# Extract
The researchers have reportedly experimented with 2.1 million pairings and have identified 100 new models of nanoparticles that can be used for treatments of malaria, viral infections, fungal diseases, cancer, and asthma. They are focusing on the positive effects of the inactive ingredients in the process of nano formulation.
For developing a suitable machine learning algorithm for this experiment, the researchers have built a big data set. They have selected 16 types of self-aggregating small-molecule drugs and combined them with a diverse set of 90 widely available compounds. They have made sure that the drug and the ingredient are both FDA-approved so that the resulting nanoparticle would be more likely to pass the FDA-approved test. After the experiment, all of the nanoparticles were tested in Swanson Biotechnology Center at Koch Institute. They have loaded 384 samples at a time to the nano well plates with the help of robotics. The machine learning platform is currently trained on 1440 points. Screening 788 numbers of small-molecule drugs with 2,600 inactive drug ingredients, the platform has been able to identify 38,464 potential self-assembling nanoparticles from 2.1 million numbers of possible combinations.
One of the selected nanoparticles is sorafenib, which is useful for advanced liver cancer and has been combined with glycyrrhizin, commonly used for licorice flavoring. Despite being a drug for cancer treatment, sorafenib had limited effectiveness, but the combined nanoparticle worked twice better than the primary drug as more quantity of the drug was able to enter the cells. The new invention was tested upon model mice suffering from liver cancer and they seemed to have better longevity when compared to the treatment of sorafenib alone.

# Problem to work on
According to the nanoparticle article, what ingredient was sorafenib combined with? The material that follows isn't needed for anything here.

# Entries supplied
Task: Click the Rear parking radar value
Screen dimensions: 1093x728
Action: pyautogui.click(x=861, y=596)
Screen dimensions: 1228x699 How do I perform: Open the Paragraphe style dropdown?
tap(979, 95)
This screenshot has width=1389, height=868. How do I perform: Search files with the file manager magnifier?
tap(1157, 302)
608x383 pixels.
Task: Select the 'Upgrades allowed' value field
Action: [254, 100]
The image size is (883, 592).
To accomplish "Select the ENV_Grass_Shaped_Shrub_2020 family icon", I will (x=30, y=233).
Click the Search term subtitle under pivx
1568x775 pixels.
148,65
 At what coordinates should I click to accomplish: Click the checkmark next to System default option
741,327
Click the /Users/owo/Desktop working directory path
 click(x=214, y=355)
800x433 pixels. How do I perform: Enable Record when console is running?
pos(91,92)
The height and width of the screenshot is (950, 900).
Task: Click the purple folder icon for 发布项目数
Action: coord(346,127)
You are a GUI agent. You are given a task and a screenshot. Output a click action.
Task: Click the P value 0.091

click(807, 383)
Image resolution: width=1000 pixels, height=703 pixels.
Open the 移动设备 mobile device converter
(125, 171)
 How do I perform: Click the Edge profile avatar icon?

# Response to the exercise
Glycyrrhizin, which is commonly used for licorice flavoring.